女子アジアカップ2021Div. Bの話題5選-4 ヒジャブ着用、イラン代表に見るバスケットボールの多様性への対応

今大会初戦、レバノン代表との試合に臨む直前のイラン代表メンバー(写真/©fiba.asiacup2021)

 

 11月7日から13日までの期間、アンマン(ヨルダン)で開催されたFIBA女子アジアカップ2021ディビジョンBに出場したイラン代表は、自国の文化的、あるいは宗教的特徴を鮮明に表現するいでたちでプレーしていた。彼女たちは、チームの全員がユニフォームのほかにヒジャブと呼ばれるヘッドスカーフと上下のインナーウエアを着用していたのだ。それは5月にグラーツ(オーストリア)で開催された3x3の東京2020オリンピック予選でも見られた光景だ。


国際舞台において、そのいでたちでプレーすることが許されるようになったのはわずか4年前。それはすなわち、それ以前の相当長い期間に渡り、イランの女子プレーヤーたちには国際舞台に参加する道が阻まれていたことを意味している。調べてみると、5人制の女子イラン代表がFIBAの国際大会にチームを派遣した実績は過去に3度しかみつからない。


直近は2019年の西アジア女子チャンピオンシップで、この大会では銅メダルを獲得している。しかしそれ以前となると、今から47年前、1974年のアジアカップ(当時の呼称はAsian Basketball Championship)と同年のアジア大会におけるバスケットボール競技までさかのぼらなければならない。

 その間、イランでは1970年代後半に起きたイラン・イスラム革命という出来事を契機に、女性の日常なヒジャブ着用が習慣化されるようになった。それはスポーツの現場でも同じことで、イランのプレーヤーたちは、バスケットボールをプレーする際にも肌の露出を極力避けることを求められているのだ。

 

 一方でFIBAは、プレー中の事故につながる可能性のある物品の着用を禁じており、2017年にルールを変更するまでは宗教上の理由によるヒジャブやターバン、ヤムルカ(ユダヤ人男性の民族衣装、小型の帽子)などの着用も禁じていた。そのためイラン、あるいはイスラム教徒の女性たちの多くが、国際舞台への道を遮断されることになっていたのだ。

 

シリア代表との5・6位決定戦でゴールに向かうシャディ・アブドルバンドとフォローに走るネギン・ハミネー(写真/©fiba.asiacup2021)

取り組む作業:
上の選択テキストのうち、「国際舞台において、そのいでた」から「されることになっていたのだ。」までを、両端の語句も含めて一字も変えずに書き出せ。

提供データ:

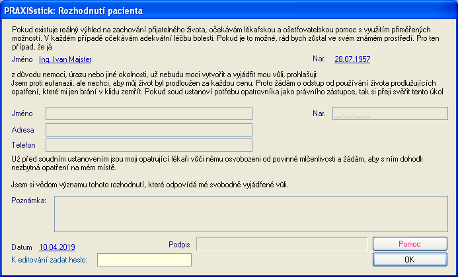Image resolution: width=458 pixels, height=277 pixels.
Task: Click the 'K editování zadat heslo' label
Action: coord(50,260)
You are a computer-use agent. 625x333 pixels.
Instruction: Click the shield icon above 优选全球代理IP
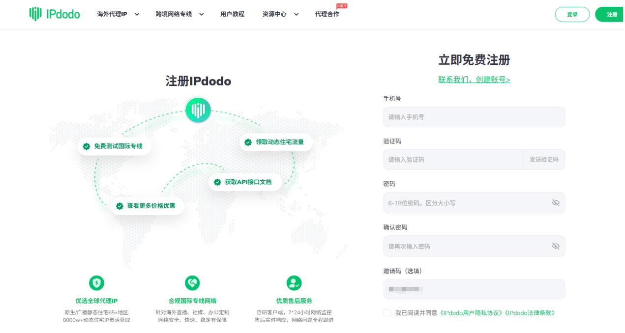click(96, 283)
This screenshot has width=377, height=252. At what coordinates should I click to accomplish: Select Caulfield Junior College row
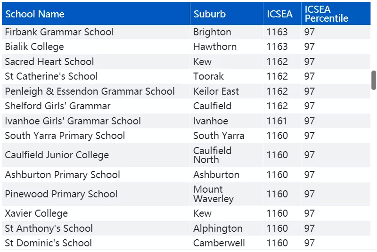(x=186, y=155)
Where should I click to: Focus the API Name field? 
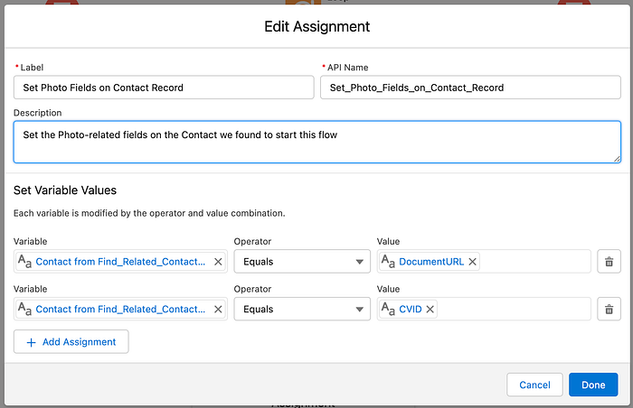[x=470, y=88]
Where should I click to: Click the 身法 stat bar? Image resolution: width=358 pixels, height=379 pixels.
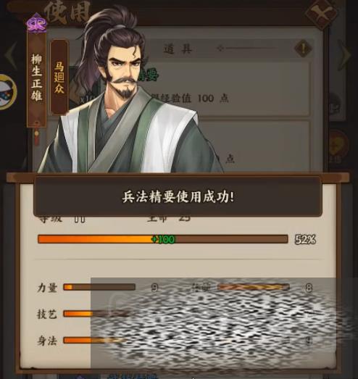tap(96, 341)
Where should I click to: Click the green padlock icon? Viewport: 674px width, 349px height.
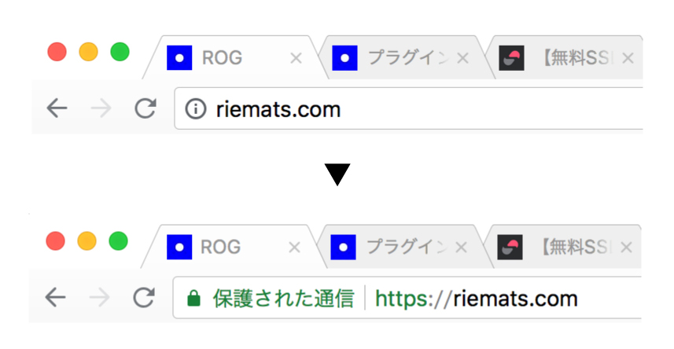click(193, 298)
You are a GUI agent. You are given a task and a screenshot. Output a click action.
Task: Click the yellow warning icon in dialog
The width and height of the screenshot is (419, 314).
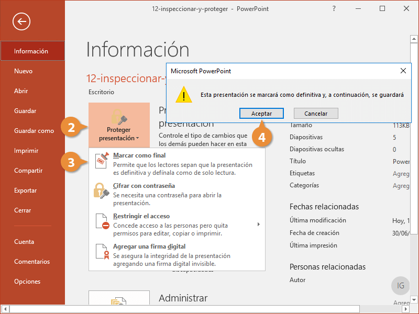click(x=184, y=95)
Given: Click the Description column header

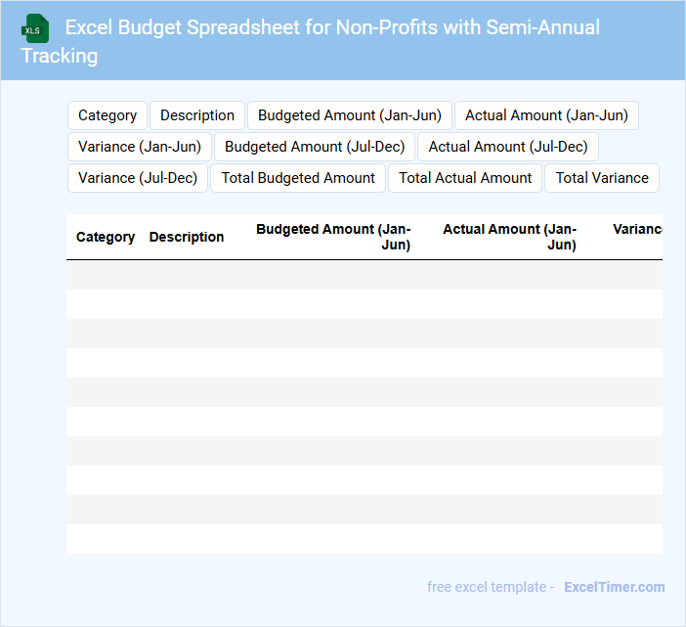Looking at the screenshot, I should tap(187, 237).
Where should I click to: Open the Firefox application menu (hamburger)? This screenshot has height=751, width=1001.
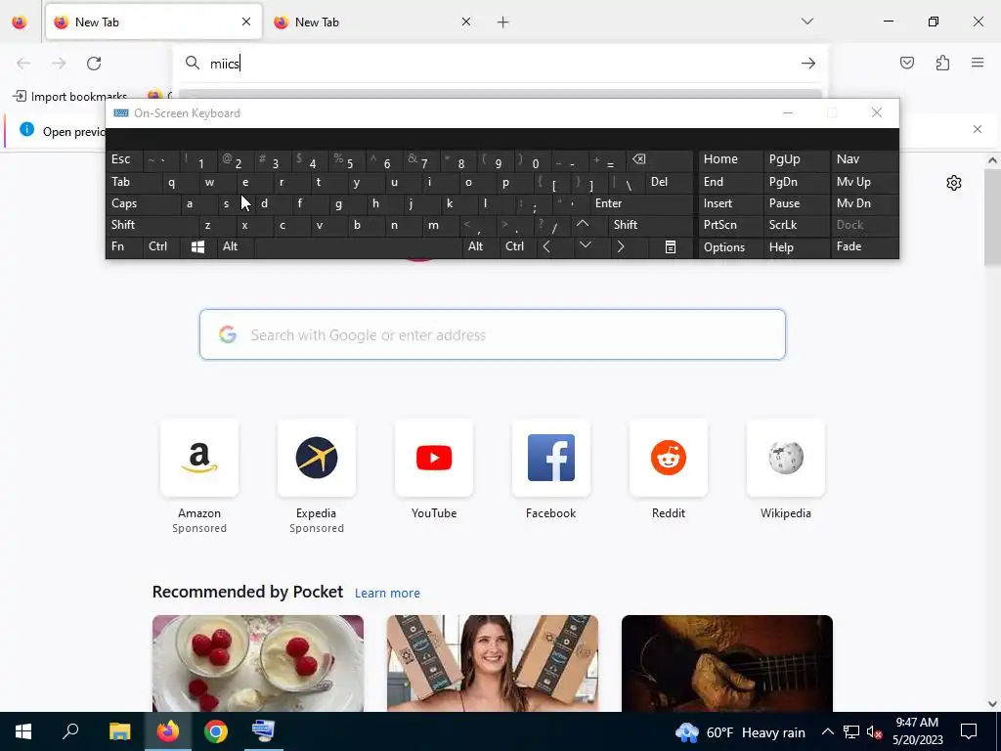point(978,63)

正しい答え:
国際舞台において、そのいでたちでプレーすることが許されるようになったのはわずか4年前。それはすなわち、それ以前の相当長い期間に渡り、イランの女子プレーヤーたちには国際舞台に参加する道が阻まれていたことを意味している。調べてみると、5人制の女子イラン代表がFIBAの国際大会にチームを派遣した実績は過去に3度しかみつからない。


直近は2019年の西アジア女子チャンピオンシップで、この大会では銅メダルを獲得している。しかしそれ以前となると、今から47年前、1974年のアジアカップ(当時の呼称はAsian Basketball Championship)と同年のアジア大会におけるバスケットボール競技までさかのぼらなければならない。

 その間、イランでは1970年代後半に起きたイラン・イスラム革命という出来事を契機に、女性の日常なヒジャブ着用が習慣化されるようになった。それはスポーツの現場でも同じことで、イランのプレーヤーたちは、バスケットボールをプレーする際にも肌の露出を極力避けることを求められているのだ。

 

 一方でFIBAは、プレー中の事故につながる可能性のある物品の着用を禁じており、2017年にルールを変更するまでは宗教上の理由によるヒジャブやターバン、ヤムルカ(ユダヤ人男性の民族衣装、小型の帽子)などの着用も禁じていた。そのためイラン、あるいはイスラム教徒の女性たちの多くが、国際舞台への道を遮断されることになっていたのだ。